= Victor Zonana =

American journalist

Victor F. Zonana was the deputy assistant secretary for public affairs in the U.S. Department of Health and Human Services under Secretary Donna Shalala and President Bill Clinton. Before that, he was a special staff writer with the Los Angeles Times, covering business, economics, insurance, banking and health care issues, and was a staff writer for The Wall Street Journal. Zonana, who is gay, did "some of the most incisive AIDS reporting in the country and has written noteworthy pieces about the gay community."

Zonana won the John Hancock Award for Excellence in Journalism and the Gay and Lesbian Alliance Against Defamation media award. He was nominated for the Pulitzer Prize for Public Service. Zonana is a co-founder of the National Lesbian and Gay Journalists Association.
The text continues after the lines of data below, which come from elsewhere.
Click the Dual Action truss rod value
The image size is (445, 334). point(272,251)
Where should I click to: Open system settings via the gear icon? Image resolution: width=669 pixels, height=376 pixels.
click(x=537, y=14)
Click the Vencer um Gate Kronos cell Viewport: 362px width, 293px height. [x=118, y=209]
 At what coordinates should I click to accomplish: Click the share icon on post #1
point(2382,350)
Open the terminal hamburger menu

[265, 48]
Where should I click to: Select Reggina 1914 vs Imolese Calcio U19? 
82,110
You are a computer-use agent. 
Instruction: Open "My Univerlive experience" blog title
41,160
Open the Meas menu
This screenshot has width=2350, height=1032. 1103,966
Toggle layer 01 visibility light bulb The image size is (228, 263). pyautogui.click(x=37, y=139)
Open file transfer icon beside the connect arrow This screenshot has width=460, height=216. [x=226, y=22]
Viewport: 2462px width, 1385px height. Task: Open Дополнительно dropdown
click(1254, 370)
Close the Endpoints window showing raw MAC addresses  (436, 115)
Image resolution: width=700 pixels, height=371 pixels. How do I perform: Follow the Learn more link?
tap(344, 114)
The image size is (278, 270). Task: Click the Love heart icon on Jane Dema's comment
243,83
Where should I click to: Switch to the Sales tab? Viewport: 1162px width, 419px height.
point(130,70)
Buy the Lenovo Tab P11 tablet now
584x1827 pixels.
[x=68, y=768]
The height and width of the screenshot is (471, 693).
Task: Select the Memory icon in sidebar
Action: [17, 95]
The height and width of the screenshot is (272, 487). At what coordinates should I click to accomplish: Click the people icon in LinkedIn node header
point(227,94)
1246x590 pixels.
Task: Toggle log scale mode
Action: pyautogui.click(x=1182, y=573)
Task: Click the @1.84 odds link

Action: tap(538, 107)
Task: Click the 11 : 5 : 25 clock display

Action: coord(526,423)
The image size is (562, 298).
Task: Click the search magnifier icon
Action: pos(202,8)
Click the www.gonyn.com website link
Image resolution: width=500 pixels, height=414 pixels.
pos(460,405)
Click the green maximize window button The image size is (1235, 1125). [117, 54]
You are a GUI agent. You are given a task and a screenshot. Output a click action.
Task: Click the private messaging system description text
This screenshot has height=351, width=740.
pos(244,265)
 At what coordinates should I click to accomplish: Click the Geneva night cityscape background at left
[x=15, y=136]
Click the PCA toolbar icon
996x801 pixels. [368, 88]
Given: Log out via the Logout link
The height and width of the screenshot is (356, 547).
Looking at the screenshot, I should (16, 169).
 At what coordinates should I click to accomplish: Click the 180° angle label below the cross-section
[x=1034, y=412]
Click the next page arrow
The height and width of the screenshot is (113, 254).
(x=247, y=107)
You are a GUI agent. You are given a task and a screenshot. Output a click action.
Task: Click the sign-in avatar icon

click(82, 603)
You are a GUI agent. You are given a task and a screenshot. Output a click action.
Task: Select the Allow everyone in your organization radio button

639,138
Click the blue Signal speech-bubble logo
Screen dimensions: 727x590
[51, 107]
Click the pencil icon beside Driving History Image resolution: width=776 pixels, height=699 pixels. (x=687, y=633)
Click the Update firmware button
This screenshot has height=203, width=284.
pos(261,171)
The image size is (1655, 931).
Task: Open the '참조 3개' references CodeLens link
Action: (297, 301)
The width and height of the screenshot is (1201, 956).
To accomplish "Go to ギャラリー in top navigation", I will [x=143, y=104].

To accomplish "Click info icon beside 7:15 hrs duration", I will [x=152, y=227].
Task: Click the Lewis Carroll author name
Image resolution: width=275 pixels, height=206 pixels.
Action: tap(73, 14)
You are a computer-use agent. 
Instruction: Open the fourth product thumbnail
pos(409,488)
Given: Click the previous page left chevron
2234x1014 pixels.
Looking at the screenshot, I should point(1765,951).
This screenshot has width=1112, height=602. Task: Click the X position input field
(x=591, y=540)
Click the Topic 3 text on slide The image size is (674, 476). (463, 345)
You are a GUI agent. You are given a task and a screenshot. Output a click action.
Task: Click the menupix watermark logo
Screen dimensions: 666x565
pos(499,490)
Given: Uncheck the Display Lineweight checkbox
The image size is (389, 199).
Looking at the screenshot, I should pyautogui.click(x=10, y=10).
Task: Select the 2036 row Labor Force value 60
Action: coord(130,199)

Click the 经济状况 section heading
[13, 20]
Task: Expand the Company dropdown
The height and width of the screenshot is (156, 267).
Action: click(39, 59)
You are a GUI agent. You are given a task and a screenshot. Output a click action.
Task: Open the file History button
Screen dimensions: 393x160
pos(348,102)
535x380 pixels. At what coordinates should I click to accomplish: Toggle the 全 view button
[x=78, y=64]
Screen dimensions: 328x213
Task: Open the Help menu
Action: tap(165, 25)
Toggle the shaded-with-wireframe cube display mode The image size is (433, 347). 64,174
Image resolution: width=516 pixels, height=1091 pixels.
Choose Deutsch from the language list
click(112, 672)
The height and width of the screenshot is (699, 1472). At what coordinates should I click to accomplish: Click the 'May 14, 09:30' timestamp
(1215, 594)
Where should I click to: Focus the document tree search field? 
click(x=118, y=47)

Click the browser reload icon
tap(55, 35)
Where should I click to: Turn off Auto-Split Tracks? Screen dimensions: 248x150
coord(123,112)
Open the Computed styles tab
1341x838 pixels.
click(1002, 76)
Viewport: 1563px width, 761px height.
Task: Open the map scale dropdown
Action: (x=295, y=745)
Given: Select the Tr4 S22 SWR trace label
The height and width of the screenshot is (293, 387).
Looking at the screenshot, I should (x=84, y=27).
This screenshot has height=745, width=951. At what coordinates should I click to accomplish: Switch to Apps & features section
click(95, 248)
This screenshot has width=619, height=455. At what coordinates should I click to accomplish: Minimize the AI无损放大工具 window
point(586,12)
In 2002, Zonana co-founded Global Health Strategies globalhealthstrategies.com, a communications and advocacy firm. In 2015 Zonana sold most of his interest in the firm to the firm's co-founder, David Gold. Gold became CEO and Zonana was named chair."David Gold: Chief Executive Officer"

In 2019, he was named a Sir Edmund Hillary Fellow and shortly thereafter co-founded Global Health New Zealand.

He is a graduate of Dartmouth College and lives in New York City.